Attraverso tale potenza illuminatrice nello Spirito Santo, sebbene siano ancora in una condizione carnale, alcuni Padri, simili ad incorporei ed immateriali, hanno guadato i fiumi, i mari ed hanno camminato sulle acque a piedi asciutti, hanno percorso in un baleno lunghe ed interminabili distanze, hanno compiuto prodigi sia in terra che in cielo, sul sole, sul mare, nel deserto, nelle città, in ogni luogo e paese, tra le belve e i rettili, nella creazione tutta e in ogni elemento… E, alla morte, i corpi venerabili portano il carattere dell’incorruttibilità che manifesta la grazia dimorante in loro… e dopo la Risurrezione universale saranno elevati, per la potenza illuminatrice dello Spirito, nel cielo ad incontrare il Signore, come dice l’iniziato alle cose indicibili, il divino Paolo, e saranno sempre con Lui. Allo stesso modo, David canta: “Signore, nella Luce del tuo Volto cammineremo e nel tuo Nome gioiremo per tutto il giorno”, ovvero per l’eternità… A ciò, risponde la voce maestosa di Isaia: “Ma coloro che confidano nel Signore acquistano nuove forze, si alzano in volo…”
“Il Padre Spirituale, dice san Basilio il Grande, è colui che non vive più nella carne, ma guidato dallo Spirito di Dio, divenendo figlio di Dio, ad immagine del Figlio di Dio.
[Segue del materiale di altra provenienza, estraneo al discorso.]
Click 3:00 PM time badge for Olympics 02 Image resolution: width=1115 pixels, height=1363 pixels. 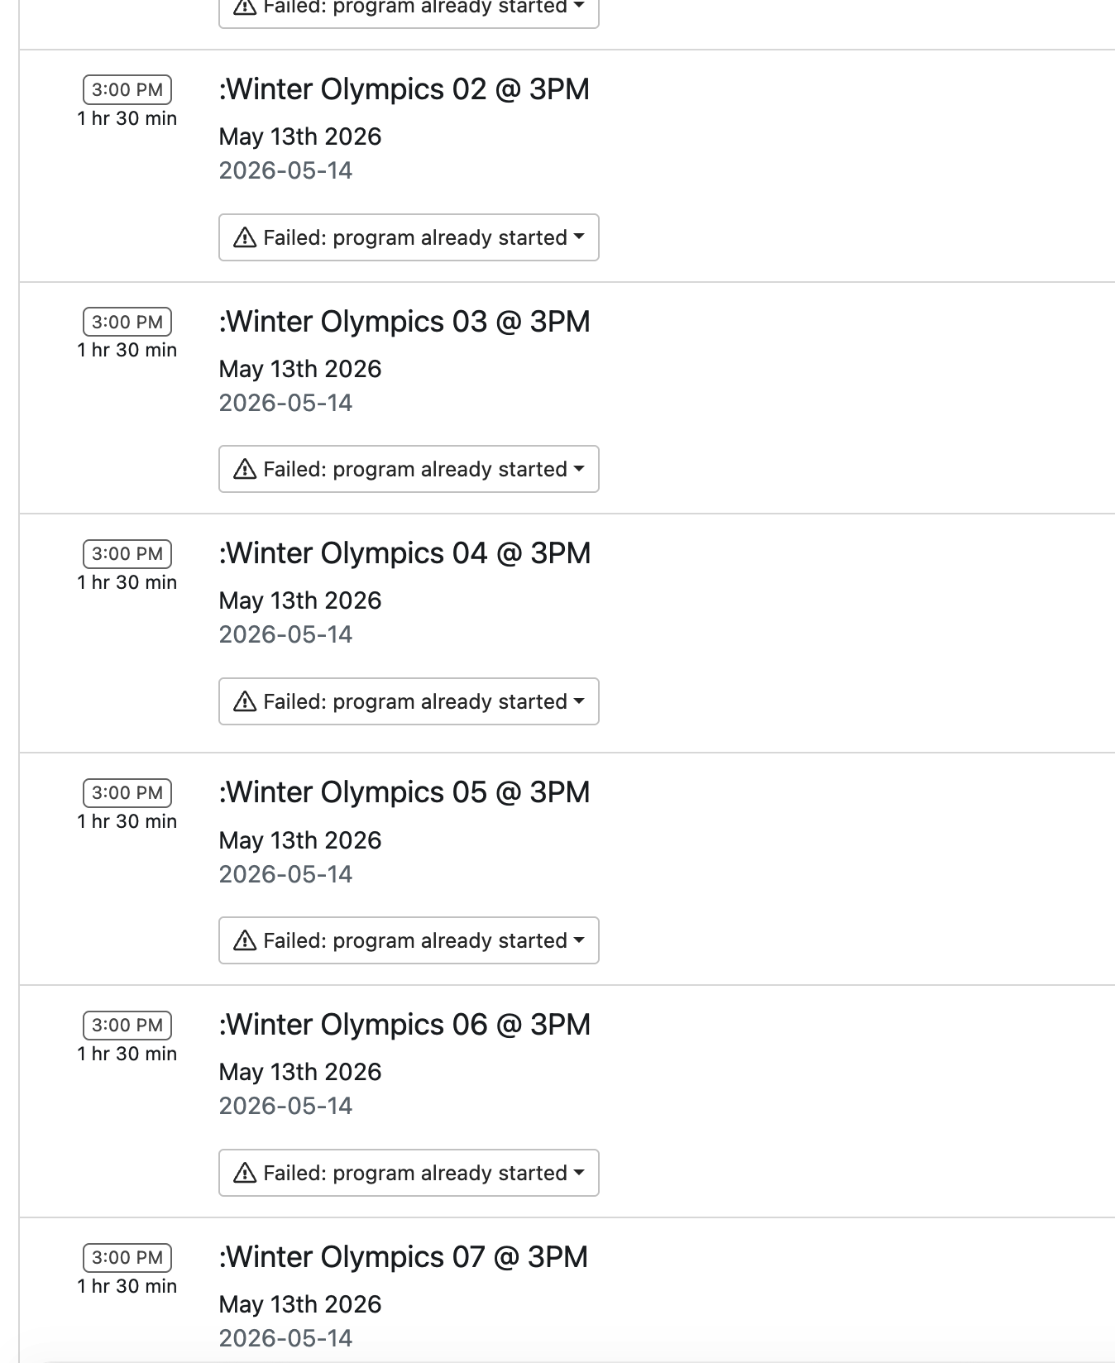[127, 89]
Un simile uomo può essere chiamato spirituale”. Non basta, per essere un Padre spirituale avere un carisma dello Spirito, ma avere la grazia in abbondanza, come Eliseo la chiede a Elia suo Maestro: “Che ottenga, te ne prego, una doppia razione del tuo spirito”. Bisogna aver sanato e padroneggiato le proprie passioni, prima di illuminare gli altri. In una parola, bisogna avere ereditato, prima di distribuire. Bisogna essere l’uomo spirituale di cui parla l’apostolo Paolo. Se infatti l’uomo carnale, che non comprende affatto le cose dello spirito, commette, ad esempio, l’ingiustizia, l’uomo psichico non la commette, ma non desidera certo subirla; al contrario, l’uomo spirituale, l’uomo perfetto, imitatore di Cristo, non solo non commette alcuna ingiustizia ma la subisce rendendo grazie al Signore, senza cercare alcuna vendetta.
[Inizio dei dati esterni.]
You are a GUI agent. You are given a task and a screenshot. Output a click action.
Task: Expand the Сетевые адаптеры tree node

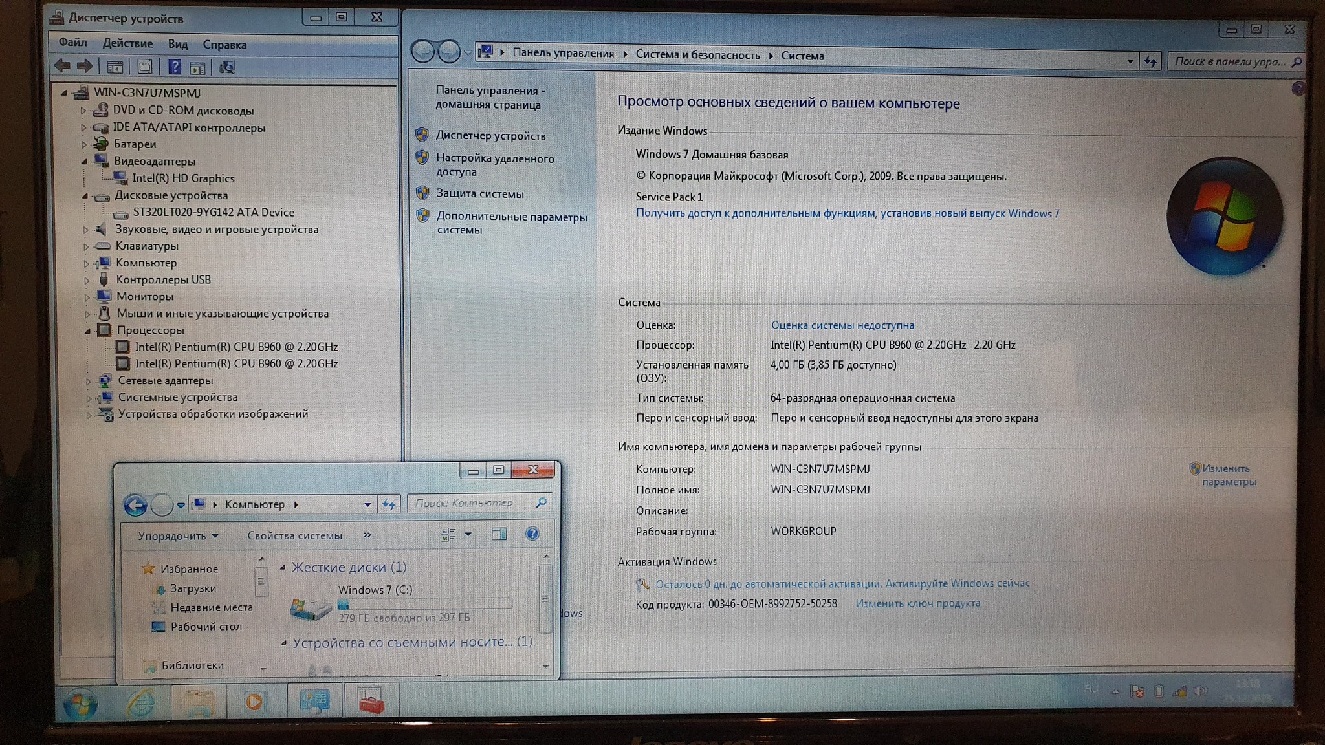89,382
Se interroghiamo i Padri del deserto su come deve essere il padre spirituale, essi, al pari di Abba Poemen, risponderanno: “Colui che istruisce un altro deve essere perfettamente santo e privo di passioni. Non bisogna assolutamente costruire la dimora del vicino lasciando in rovina la propria. Colui che è maestro e non realizza niente di ciò che insegna, è simile ad un pozzo che disseta e lava ciò che lo circonda pur essendo colmo di ogni genere di impurità”.
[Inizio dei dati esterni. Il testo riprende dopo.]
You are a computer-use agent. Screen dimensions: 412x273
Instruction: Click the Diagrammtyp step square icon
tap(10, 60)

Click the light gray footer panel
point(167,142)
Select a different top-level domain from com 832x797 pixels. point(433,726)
Abba Iperechio diceva che colui che insegna per mezzo delle opere e non con le sole parole, è il vero sapiente. Un altro padre paragona colui che insegna a parole a un albero che ha soltanto foglie e nessun frutto.
San Nilo l’Asceta dice che “quelli che hanno un carico di anime devono possedere una perfetta conoscenza, allo scopo di dirigere con prudenza coloro che gli sono stati affidati. Devono insegnare sapientemente ogni aspetto della lotta e non contentarsi di indicare, con un gesto della mano, i segni della vittoria, ma di dirigere, passo passo, il combattimento contro l’avversario. Difatti, il combattimento spirituale è assai più arduo di quello che coinvolge il corpo. In un caso, sono i corpi ad affondare, ma essi possono rialzarsi senza alcuna pena. Nell’altro sono le anime a cadere, che rischiano di ricadere nuovamente anche qualora si siano rialzate…”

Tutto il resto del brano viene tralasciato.